**Task to complete:** Below are entries. Pull out all lines containing "gallery".

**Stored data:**
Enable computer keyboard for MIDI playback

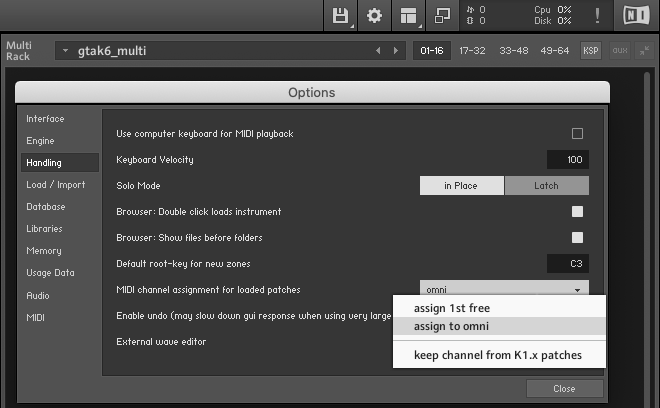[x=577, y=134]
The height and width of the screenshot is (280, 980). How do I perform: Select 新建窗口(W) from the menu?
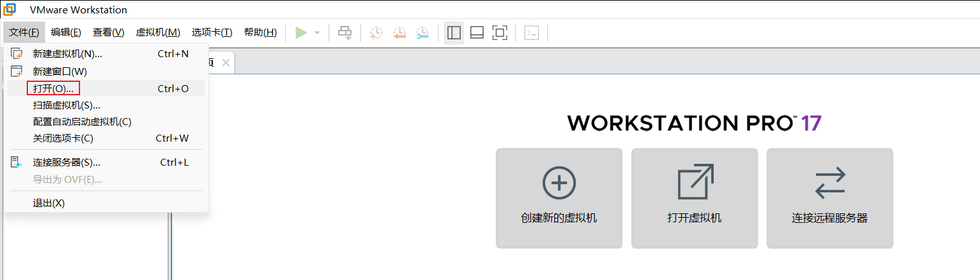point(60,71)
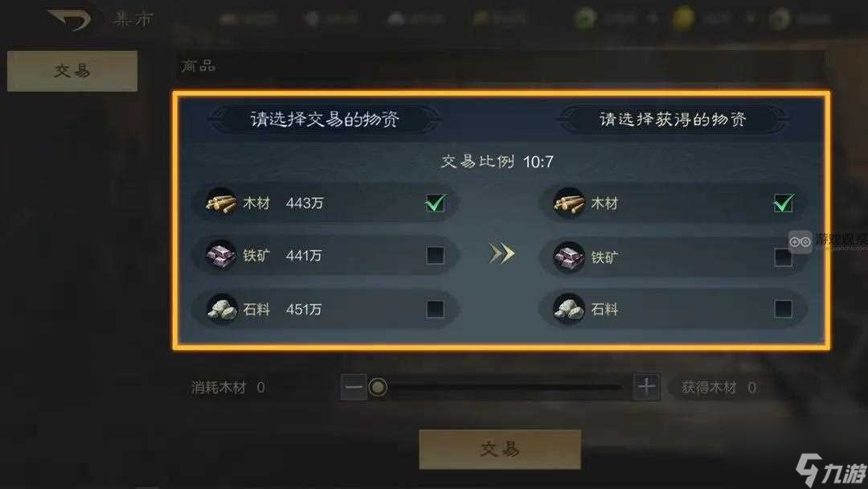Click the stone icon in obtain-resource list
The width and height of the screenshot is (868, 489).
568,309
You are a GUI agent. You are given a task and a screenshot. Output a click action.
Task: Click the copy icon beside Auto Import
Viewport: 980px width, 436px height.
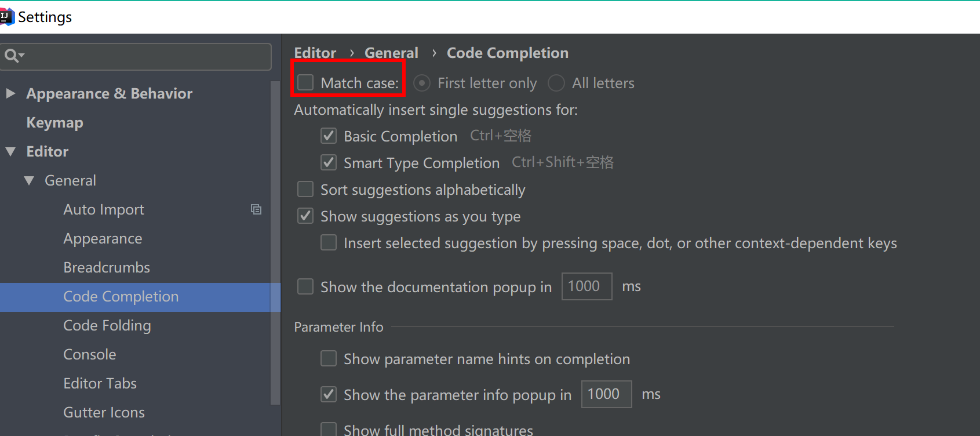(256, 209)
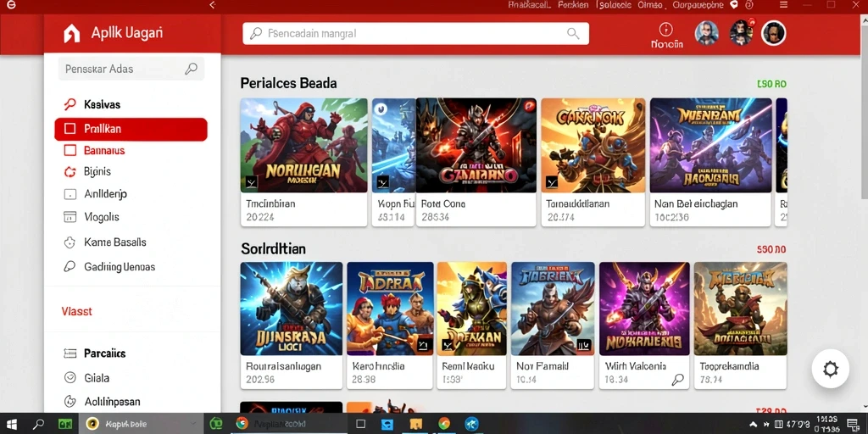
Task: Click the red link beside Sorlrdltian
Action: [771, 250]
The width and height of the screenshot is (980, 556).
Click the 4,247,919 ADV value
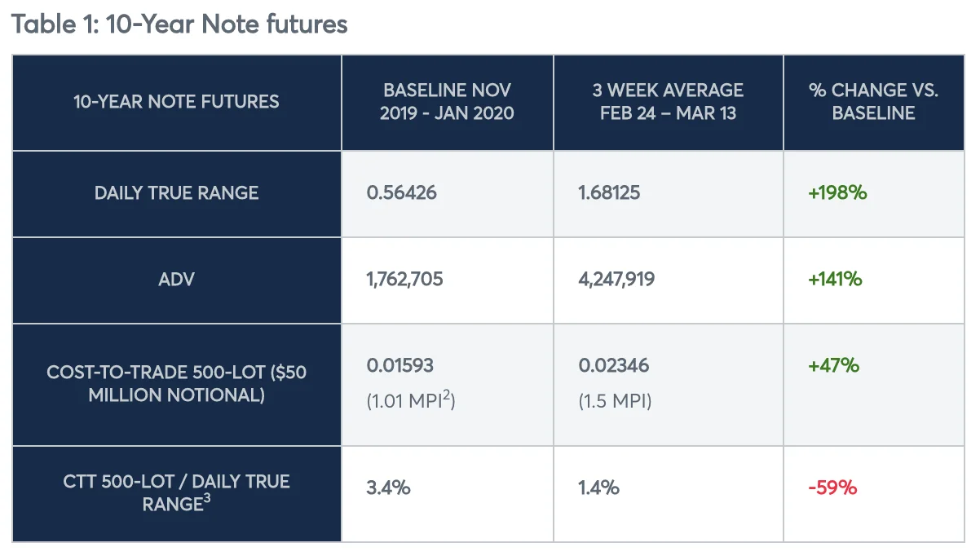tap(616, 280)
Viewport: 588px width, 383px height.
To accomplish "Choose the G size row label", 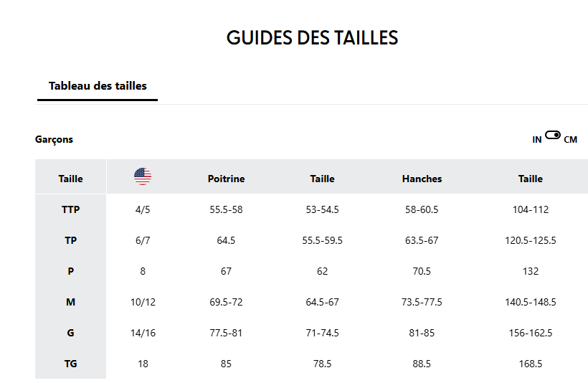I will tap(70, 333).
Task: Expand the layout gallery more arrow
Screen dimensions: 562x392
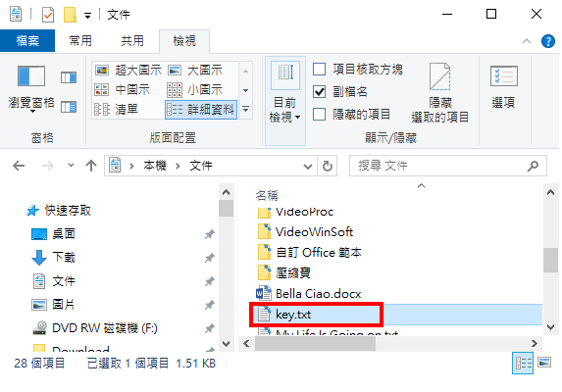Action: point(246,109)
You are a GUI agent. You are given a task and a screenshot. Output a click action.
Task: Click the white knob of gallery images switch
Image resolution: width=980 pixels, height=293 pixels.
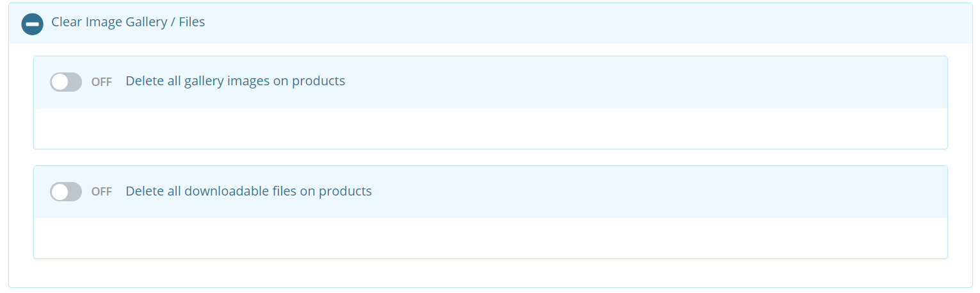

**Solution for this exercise:**
Task: Expand the layout gallery more arrow
Task: Click the white knob of gallery images switch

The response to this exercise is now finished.